Task goal:
Carry on the forum thread about the Form 1116 carryover worksheet, starting right after its last line.
··· Page extract
# Need Help in Understanding Carryover Worksheet for form 1116



## manny.j (Dec 4, 2011)

Hello:

My wife and I reside in the UK and need some advice on Form 1116.

Our gross income is less than $99K (which we understand is the exclusion limit for US citizens living abroad).

There are two categories in this form interest to us: Passive Category and General Category. 

For both the categories I included my income from each of the sources (job (General), interest (Passive)) and also clearly stated the taxes I paid in the UK for these income sources.

We then noticed that there are worksheet for Form 1116, which seem to include these tax amount we paid in 2014 into "Total Carryover to 2015 for regular Tax".

Could someone clarify to us what this means as we have no idea what carryover implies and what are the implication for this worksheet when we fill 2015 tax year?

Many thanks,

Manny


----------



## BBCWatcher (Dec 28, 2012)
······
··· Material provided
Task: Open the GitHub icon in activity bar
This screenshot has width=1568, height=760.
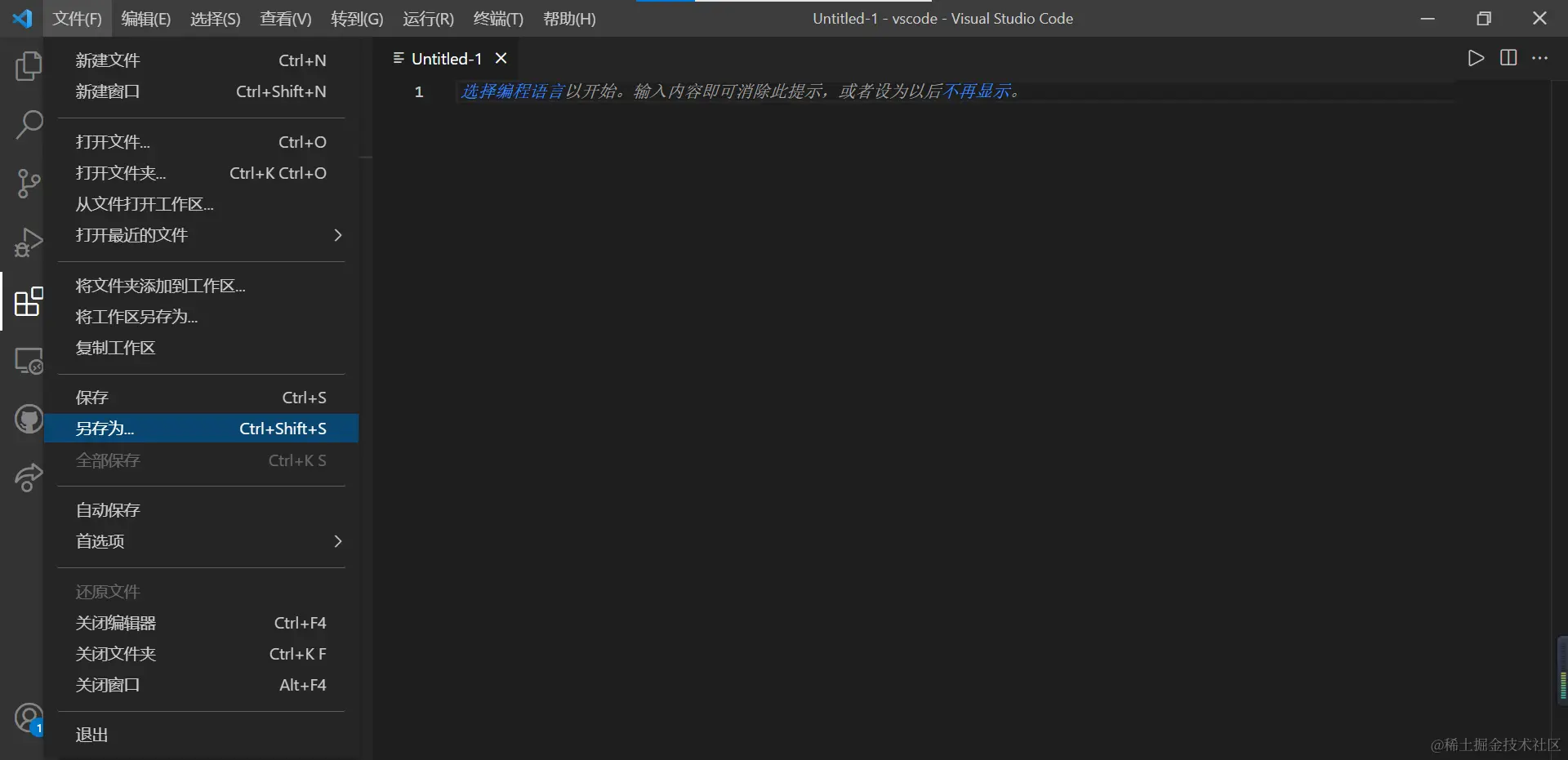Action: (x=29, y=419)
······
Reply:
I'm not exactly sure which part of the form you're looking at, but a couple points:

1. The Foreign Earned Income Exclusion does not allow you to exclude _gross_ income. It only allows you, if you qualify, to exclude _foreign earned income_, just as its name suggests.

2. If you have excess Foreign Tax Credits -- in other words, if your foreign income tax was greater than your hypothetical U.S. income tax on that income in that same category -- then you can carry those excess credits forward and apply them to the same category of income on a future tax return, up to 10 years into the future. You can also apply the excess credits to the prior year's tax return, though that usually requires filing an amended return. Form 1116 makes allowance for those carry forward and carry back scenarios.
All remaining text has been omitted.